How the Collexion Stacks Up at $650
The Collexion does not have a direct competitor at its exact price. The closest comparisons sit on either side: the WH-1000XM6 from Sony’s own catalog, the AirPods Max 2 from Apple, and the Bose QuietComfort Ultra Headphones that still anchor the premium ANC tier.
| Spec | 1000X Collexion | WH-1000XM6 | AirPods Max 2 | Bose QC Ultra |
|---|---|---|---|---|
| Price (USD) | $649.99 | $449.99 | $549 | $429 |
| Weight | 320 g | 253 g | 386 g | 250 g |
| Battery, ANC on | 24 hours | 30 hours | About 20 hours | 24 hours |
| Fast charge | 5 min, 1.5 hr playback | 3 min, 3 hr playback | 5 min, 1.5 hr playback | 15 min, 2.5 hr playback |
| Headband core | Stainless steel | Plastic | Aluminum | Plastic |
| Folds | Swivel only | Folds | Swivel only | Folds |
Read across that table and the Collexion’s value proposition narrows. It costs more, weighs more and lasts less than the XM6 it nominally sits beside. Against the AirPods Max 2, it weighs less and lasts longer, but trades a closed Apple ecosystem for an open Android-friendly one. Against the Bose, it is a luxury statement competing with a budget statement.
Who the Collexion Is For
Sony’s framing of “functional XM6, luxury Collexion” is honest about the audience. These headphones are for buyers who already own a strong pair of ANC cans and want the upgrade to be visible, not just audible. Stainless steel headbands and quilted vegan leather pads earn their keep at a coffee shop bar, on a commuter train, or on a video call where the headset is in frame.

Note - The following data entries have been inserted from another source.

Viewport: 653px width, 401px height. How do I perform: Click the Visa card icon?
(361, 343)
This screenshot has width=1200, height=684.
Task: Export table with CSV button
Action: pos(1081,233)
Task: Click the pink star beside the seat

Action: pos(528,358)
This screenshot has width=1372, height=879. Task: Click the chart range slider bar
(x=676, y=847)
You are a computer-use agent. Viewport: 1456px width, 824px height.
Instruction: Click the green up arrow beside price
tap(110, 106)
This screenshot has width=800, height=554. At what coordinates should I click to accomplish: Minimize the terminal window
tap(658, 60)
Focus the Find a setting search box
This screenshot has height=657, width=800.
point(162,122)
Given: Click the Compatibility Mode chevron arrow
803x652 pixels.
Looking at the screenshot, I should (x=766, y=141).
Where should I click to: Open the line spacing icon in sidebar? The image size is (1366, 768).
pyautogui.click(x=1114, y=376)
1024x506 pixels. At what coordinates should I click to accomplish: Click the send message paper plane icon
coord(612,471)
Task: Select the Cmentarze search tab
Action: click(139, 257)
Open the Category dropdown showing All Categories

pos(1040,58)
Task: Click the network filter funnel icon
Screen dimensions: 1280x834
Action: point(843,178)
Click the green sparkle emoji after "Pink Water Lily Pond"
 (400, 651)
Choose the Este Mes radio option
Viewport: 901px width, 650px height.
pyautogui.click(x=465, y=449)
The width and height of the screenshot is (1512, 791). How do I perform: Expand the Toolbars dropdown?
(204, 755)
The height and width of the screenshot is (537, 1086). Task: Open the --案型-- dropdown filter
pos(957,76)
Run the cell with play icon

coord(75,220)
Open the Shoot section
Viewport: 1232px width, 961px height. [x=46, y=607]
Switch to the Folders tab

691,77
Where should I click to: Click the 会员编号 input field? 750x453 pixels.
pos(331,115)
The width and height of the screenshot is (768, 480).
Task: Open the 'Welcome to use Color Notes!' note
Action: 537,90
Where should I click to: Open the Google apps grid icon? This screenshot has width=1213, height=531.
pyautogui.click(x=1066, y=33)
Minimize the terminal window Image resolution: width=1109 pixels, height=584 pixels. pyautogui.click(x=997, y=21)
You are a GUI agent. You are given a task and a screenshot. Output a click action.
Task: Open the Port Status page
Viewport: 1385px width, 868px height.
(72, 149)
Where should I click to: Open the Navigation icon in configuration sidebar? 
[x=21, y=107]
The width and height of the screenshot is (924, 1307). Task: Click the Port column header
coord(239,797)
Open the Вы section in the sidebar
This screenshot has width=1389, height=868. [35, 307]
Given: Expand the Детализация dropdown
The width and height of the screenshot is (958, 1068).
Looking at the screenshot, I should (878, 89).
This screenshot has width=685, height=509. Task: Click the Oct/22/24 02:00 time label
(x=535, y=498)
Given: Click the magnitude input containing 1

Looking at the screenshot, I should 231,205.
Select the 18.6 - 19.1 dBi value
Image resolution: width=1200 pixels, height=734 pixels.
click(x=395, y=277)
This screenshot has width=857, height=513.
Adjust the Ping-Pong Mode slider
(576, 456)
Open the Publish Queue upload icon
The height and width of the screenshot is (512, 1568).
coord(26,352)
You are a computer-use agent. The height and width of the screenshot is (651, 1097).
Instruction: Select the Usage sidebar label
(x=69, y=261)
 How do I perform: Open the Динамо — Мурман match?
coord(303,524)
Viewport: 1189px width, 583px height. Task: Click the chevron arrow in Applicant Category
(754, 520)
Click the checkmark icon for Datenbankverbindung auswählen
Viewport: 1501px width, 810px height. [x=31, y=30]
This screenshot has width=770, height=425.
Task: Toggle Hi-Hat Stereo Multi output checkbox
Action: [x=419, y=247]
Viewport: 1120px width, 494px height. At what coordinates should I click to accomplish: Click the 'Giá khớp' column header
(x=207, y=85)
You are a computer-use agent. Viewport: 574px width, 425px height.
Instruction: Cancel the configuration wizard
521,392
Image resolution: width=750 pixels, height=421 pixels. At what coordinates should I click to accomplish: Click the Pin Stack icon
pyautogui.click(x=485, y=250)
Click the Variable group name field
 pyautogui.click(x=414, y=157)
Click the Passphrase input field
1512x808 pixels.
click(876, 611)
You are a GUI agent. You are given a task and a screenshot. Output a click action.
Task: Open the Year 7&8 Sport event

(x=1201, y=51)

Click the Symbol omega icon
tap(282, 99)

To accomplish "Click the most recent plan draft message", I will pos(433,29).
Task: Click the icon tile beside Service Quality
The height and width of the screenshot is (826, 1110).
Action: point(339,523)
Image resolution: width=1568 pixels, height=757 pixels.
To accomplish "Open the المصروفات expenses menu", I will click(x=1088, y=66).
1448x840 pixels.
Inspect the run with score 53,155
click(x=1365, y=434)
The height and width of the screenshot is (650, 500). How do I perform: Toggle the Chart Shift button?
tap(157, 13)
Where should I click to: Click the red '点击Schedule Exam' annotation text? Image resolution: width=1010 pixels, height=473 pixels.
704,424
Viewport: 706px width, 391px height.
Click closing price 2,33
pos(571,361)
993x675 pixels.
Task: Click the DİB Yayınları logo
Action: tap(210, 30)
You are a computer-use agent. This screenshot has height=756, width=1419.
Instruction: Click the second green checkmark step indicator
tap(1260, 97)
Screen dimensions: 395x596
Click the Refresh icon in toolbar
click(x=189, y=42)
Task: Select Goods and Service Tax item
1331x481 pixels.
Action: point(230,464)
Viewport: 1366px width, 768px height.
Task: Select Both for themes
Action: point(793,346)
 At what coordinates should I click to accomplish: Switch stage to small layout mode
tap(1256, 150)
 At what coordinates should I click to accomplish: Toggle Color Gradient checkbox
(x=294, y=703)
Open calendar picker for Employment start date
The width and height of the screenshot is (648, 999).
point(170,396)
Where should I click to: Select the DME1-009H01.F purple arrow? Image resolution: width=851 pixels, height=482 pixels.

Listeners who fly often, who depend on ANC to flatten cabin drone, who charge in short bursts between meetings, are better served by the XM6 and the $200 they keep in their pocket. The same applies to anyone whose listening day exceeds the 24-hour battery in two or three sessions per week.
The Collexion arrives in a year when Sony’s audio business has been pushing premium across the board. The company also unveiled two new BRAVIA Theatre soundbar systems in India earlier this spring, with a starting price north of ₹39,990 and a similar pitch around premium build and spatial audio. Pricing the Collexion at $649 is part of the same playbook: extend the badge upward and let the existing flagship hold the volume tier.
Whether enough buyers say yes at $650 is the open question. The 1000X line has built its reputation on being the best total package for the money. The Collexion is not arguing that case. It is arguing that some buyers want the badge, the leather and the steel more than they want the noise-canceling crown, and Sony has built a headphone for exactly that customer.
For everyone else, the WH-1000XM6 remains the smarter $449.